Public schools saw increased enrollment before the pandemic, but students have fled schools since 2020, with an estimated 1.1 million students lost to home schooling, private schools and other options. The drop hamstrings most districts, which receive per-student funding from states.

While many districts are spending their relief on pandemic-related mitigation, others found less strategic uses for the cash. Regardless of use, many of the programs require future funding.  

Among the other school districts nearing the cliff: 

In New York City, the alarm was sounded by the Citizen Budget Commission, a fiscal hawk that has served New York City since the 1930s.  

“The fiscal cliff is particularly a concern for [the department of education],” the commission said in a May 2021 report, titled “Federal Aid Now, Fiscal Cliffs Later.” The windfall, the group warned, should not be used for new and expanded programs, such as more afterschool programs and additional teachers, which would create a budgetary mess that would include layoffs. 

School administrators ignoring the advice held out hope that revenue would increase, a questionable proposition in a district that has lost 90,000 students, nearly 8%, since 2020.  

“The focus is often to fill a shortfall this year and worry about everything else the next,” said Ana Champeny, vice president of research at the Citizens Budget Commission. “There were plenty of people who questioned the budget director when these plans were being announced. “ 

Within months of receiving the first installment of federal aid, then-Mayor Bill DeBlasio spent $3.3 billion of it on a pet project, universal pre-kindergarten, creating a scenario in which the district will have to spend millions a year to sustain the program starting in 2024, when the relief money runs out.   

The New York scenario looks set to play out nationally, as districts seek to continue some of the programs that are being introduced through the relief program.  

It’s too early to know which programs have been effective, and many districts and states are currently trying to determine what best benefitted students.  

“There is a lot of learning now about what is working,” said Austin Estes, the program manager for the Council of Chief State School Officers’‘ COVID relief data project. “I would expect districts to be thinking about continuing investments into those programs into the future.” 

Which means more demands for increased education funding.  

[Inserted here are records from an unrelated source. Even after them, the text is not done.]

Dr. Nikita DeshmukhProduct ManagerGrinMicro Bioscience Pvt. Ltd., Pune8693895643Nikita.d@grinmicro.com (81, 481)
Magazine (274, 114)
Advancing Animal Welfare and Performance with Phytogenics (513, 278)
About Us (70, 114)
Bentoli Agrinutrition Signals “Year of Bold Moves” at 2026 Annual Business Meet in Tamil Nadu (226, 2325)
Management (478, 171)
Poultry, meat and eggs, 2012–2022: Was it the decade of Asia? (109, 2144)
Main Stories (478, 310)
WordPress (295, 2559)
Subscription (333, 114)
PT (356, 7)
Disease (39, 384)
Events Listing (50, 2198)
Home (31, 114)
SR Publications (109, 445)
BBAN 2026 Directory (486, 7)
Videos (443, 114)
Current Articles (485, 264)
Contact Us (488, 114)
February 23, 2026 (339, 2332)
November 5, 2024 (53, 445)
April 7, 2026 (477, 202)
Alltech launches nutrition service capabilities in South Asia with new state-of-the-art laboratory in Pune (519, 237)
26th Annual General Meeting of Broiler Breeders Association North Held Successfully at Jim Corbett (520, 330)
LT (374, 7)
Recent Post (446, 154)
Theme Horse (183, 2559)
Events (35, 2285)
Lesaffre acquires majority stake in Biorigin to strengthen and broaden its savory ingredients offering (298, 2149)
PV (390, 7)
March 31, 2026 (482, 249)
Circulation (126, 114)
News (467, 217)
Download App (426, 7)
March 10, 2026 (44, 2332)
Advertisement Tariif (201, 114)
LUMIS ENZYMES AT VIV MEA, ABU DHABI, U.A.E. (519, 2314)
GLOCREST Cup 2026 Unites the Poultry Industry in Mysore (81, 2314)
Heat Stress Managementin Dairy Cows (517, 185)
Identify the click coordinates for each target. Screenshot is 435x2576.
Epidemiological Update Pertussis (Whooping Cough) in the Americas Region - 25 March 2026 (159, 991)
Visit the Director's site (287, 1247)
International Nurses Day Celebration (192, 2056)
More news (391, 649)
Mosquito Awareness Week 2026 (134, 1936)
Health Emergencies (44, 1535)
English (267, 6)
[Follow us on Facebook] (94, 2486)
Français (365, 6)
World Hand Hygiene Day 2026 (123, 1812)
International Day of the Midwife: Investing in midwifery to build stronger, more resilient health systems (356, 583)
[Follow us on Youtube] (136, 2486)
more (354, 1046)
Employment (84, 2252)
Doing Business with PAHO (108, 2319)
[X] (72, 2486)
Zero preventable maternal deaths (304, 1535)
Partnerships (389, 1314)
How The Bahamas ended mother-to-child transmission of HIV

“There is flexibility in existing funds to support these programs,” said Estes, whose group tracks how state education agencies are spending their portion of ESSER money. But, he added, the education lobby will also try to convince state lawmakers to support more school funding, a longtime political issue. 

State education leaders “are taking an interest in ESSER-era innovations and are thinking of continuing them,” Estes said.” A lot of this investment was designed to get schools reopened and help students recover, so just getting students back on track is a win. We don’t know what the education word would look without this pandemic funding.”